Cadetship program helping to bolster staff shortages

3 min read

On February 8, 23 students from all states of Australia including remote areas of the Northern Territory and Queensland, will enter the 2021 edition of the Explorer Cadetship Program, and begin their journey towards securing their dream job in the thoroughbred industry.

The Explorer Cadetship is the only entry-level education program of its kind in the world, covering both the breeding and racing sectors to give people a holistic view of the industry. Over the last two years, 65 students have been through Thoroughbred Industry Careers (TIC) programs with an 89% retention rate in the industry.

Since the program’s inception, leading racing stables and stud farms have benefited from it, with various students now among their highly valued full-time staff, and at a time when staff shortages are impacting the industry, this program is proving invaluable.

Champion trainer Chris Waller is a great advocate and said: “This program has raised my awareness as to how a well-run learning program can quickly influence an industry.

“I have been overwhelmed by the level of professionalism and dedication shown by the students of this cadetship. This is quite simply a very important step forward in the racing industry and will no doubt be followed by other industries with critical staff shortages,” he said.

One of the graduates of the Explorer Cadetship Program now working in his dream job is Leigh Allen.

From a non-horse background, but a passionate racing person with a degree in communications, Leigh gained essential horsemanship skills that have since enabled him to secure a key role with Ciaron Maher Racing (CMR) in Victoria.

He regularly attends race meetings around the state, is the official spokesperson for the stable two days per week and is also responsible for compiling horse updates for clients.

“A great part about this program is that people wanting to work in the industry without a horse background aren’t excluded. I wasn’t lucky enough to grow up with horses, but after a year working hands-on with them at Godolphin’s Northwood Park and in the stable for CMR, I now have a solid understanding of thoroughbreds and the industry, which is imperative for my role.

“Now I get to take videos of Enthaar and I have to pinch myself,” said Leigh.

The program focuses not only on horsemanship but also life skills and manners with Hall of Fame trainer Gai Waterhouse having conducted some of these classes herself.

“Gai leaves an impact on everyone she meets, so for young people just starting out to spend time with her, it is an honour and a privilege”, remarked TIC CEO Lindy Maurice.

The program begins with a three-month practical and theoretical learning block in Richmond, NSW, whilst students live-in at Western Sydney University (Richmond Campus).

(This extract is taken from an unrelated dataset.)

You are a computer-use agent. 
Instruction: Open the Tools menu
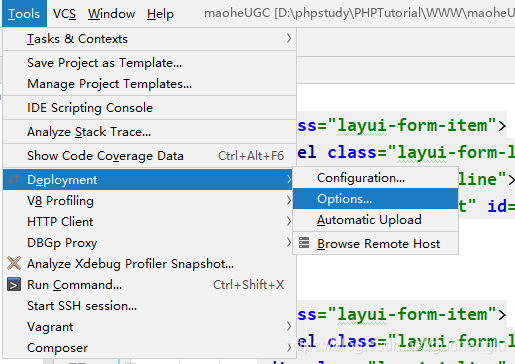[x=24, y=14]
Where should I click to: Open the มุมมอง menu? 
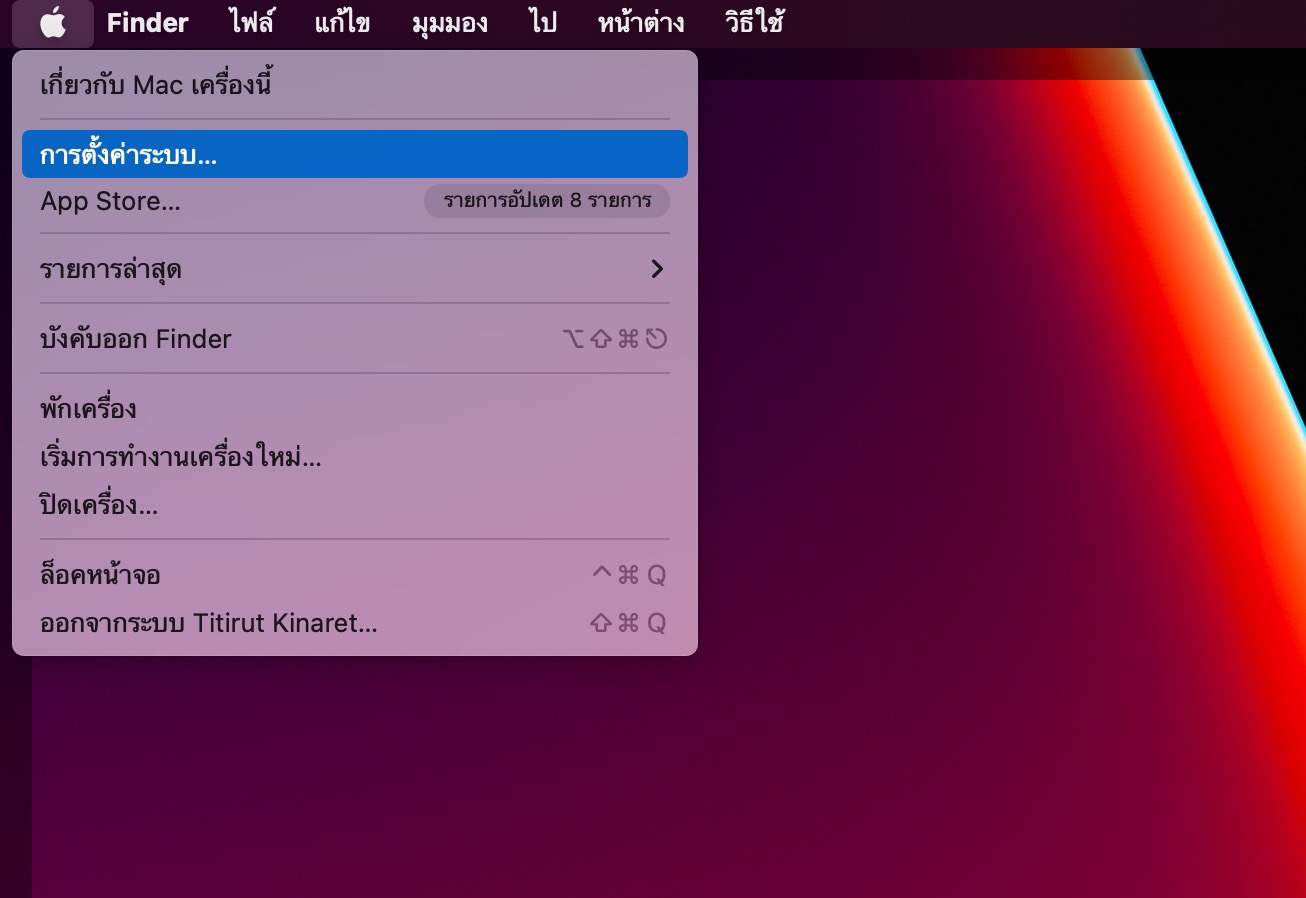[450, 23]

At the end of the three months, each student is assigned to a leading trainer where they spend 4.5 months on their first paid work experience in a racing stable, followed by 4.5 months on a leading stud farm.

Mentoring and guidance continue after graduation to help students find suitable opportunities in areas of particular interest to them.

TIC Chief Executive and founder Lindy Maurice is proud of what the program has been achieved to date and is thankful for the support from TIC’s sponsors which make this all possible.